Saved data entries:
· · · · ·

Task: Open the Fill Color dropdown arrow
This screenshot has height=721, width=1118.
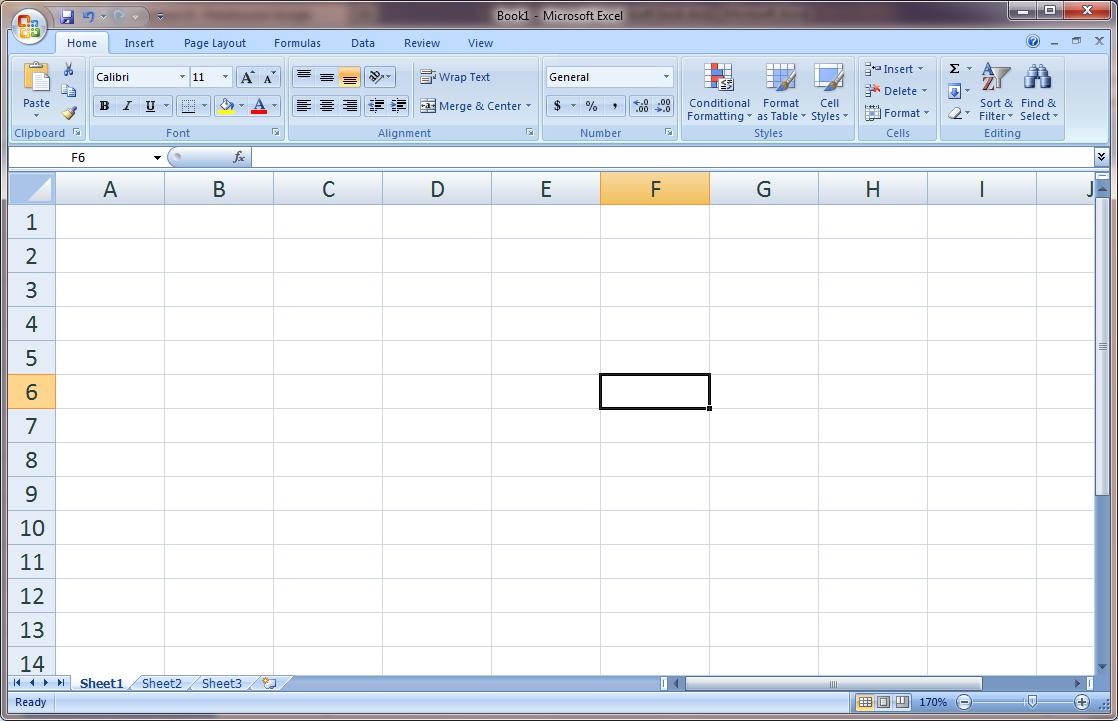Action: tap(241, 106)
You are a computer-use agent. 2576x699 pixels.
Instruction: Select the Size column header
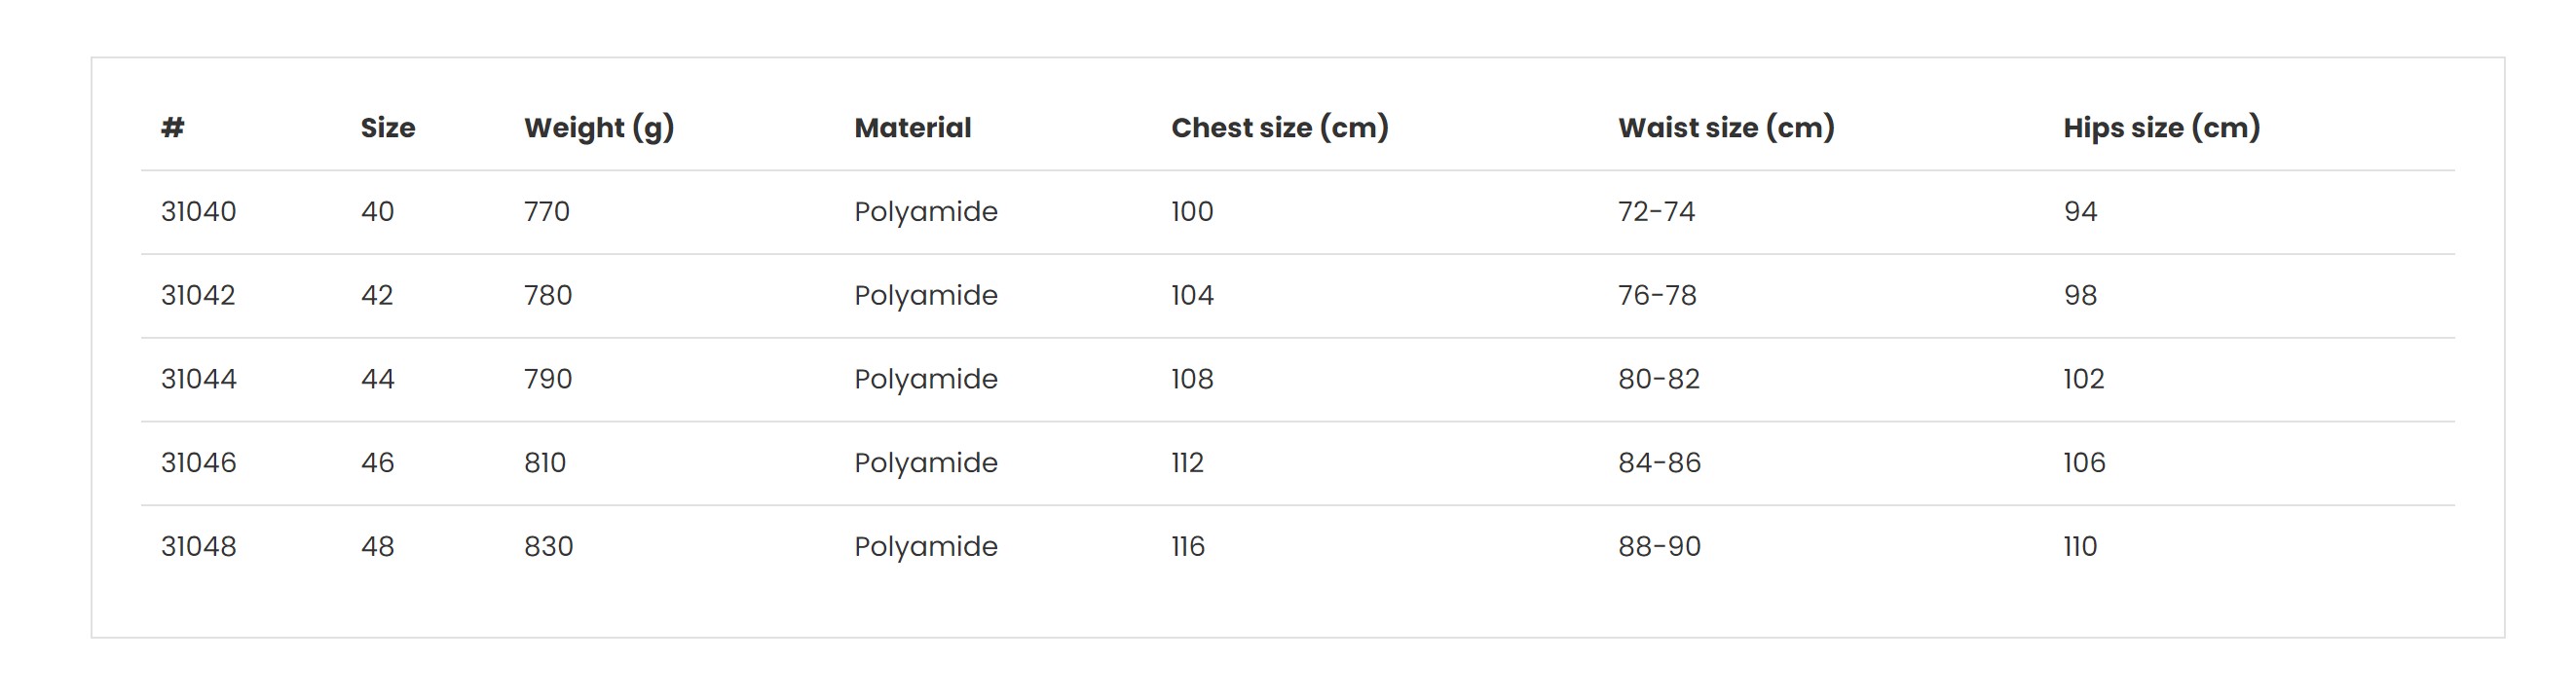(x=388, y=128)
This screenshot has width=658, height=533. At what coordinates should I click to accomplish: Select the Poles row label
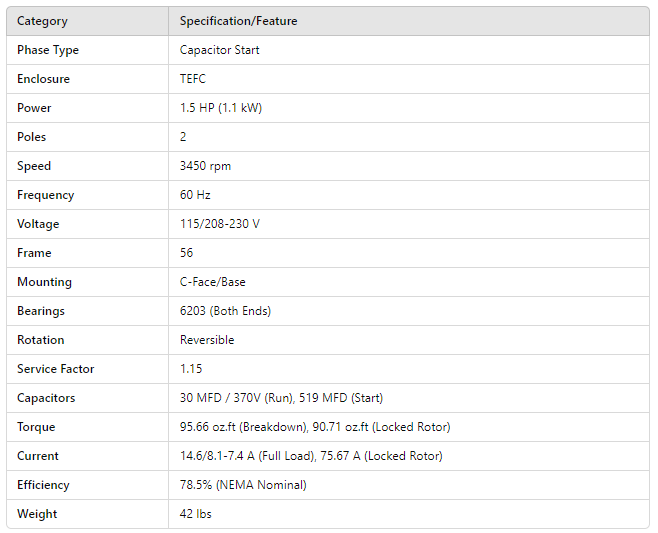tap(32, 137)
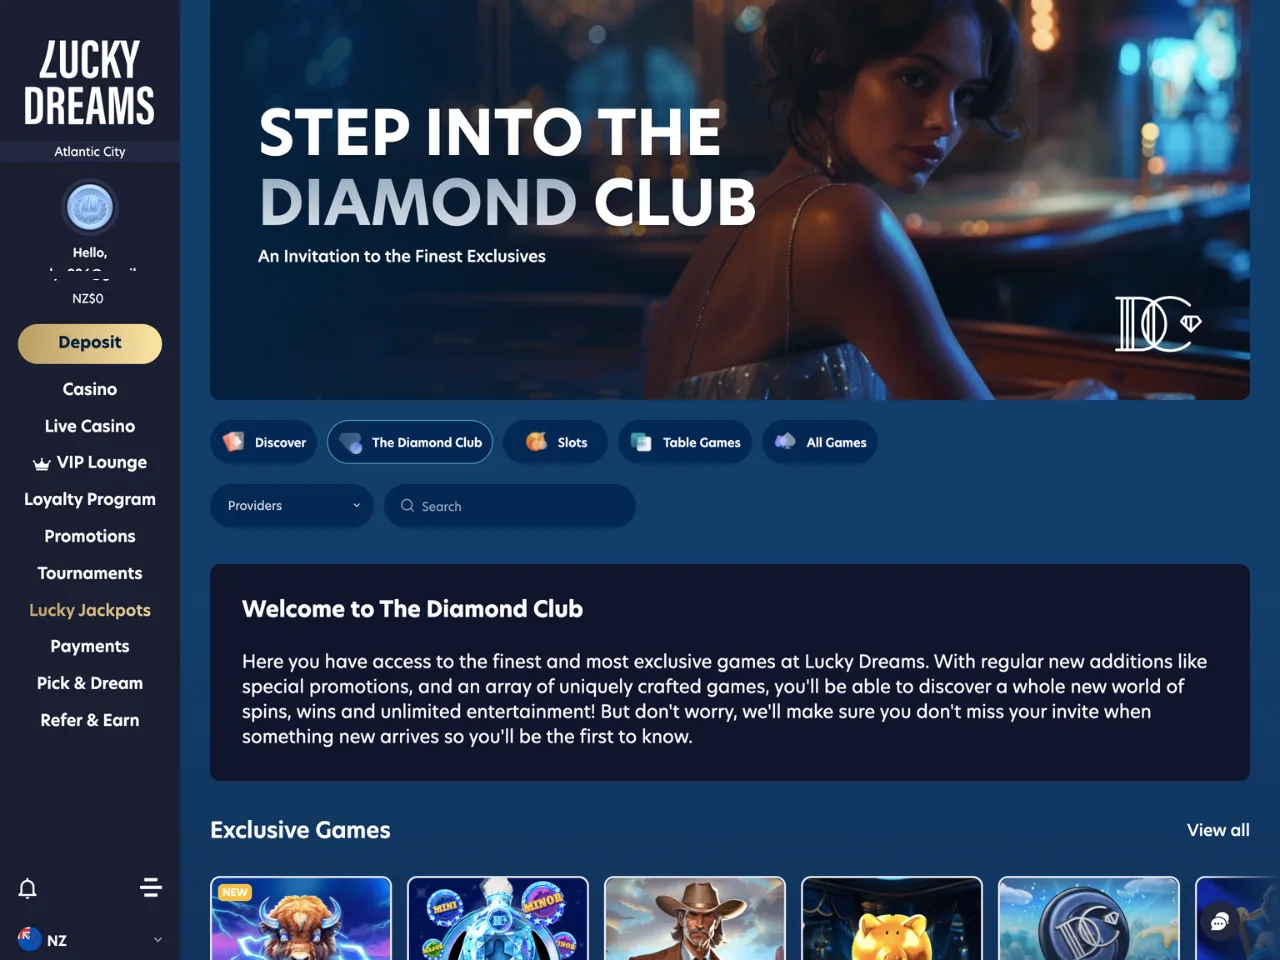Expand the NZ region selector chevron
Viewport: 1280px width, 960px height.
click(x=157, y=940)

· · · · ·

**Problem statement**
Where a picture appears in the data, omit it; restate the rest word for word.

**Your response**
Task: Open the Fill Color dropdown arrow
This screenshot has height=721, width=1118.
Action: tap(241, 106)
You are a computer-use agent. 2576x699 pixels.
Instruction: Select the Size column header
(x=388, y=128)
This screenshot has width=658, height=533. At what coordinates should I click to accomplish: Select the Poles row label
tap(32, 137)
Expand the NZ region selector chevron
Viewport: 1280px width, 960px height.
click(x=157, y=940)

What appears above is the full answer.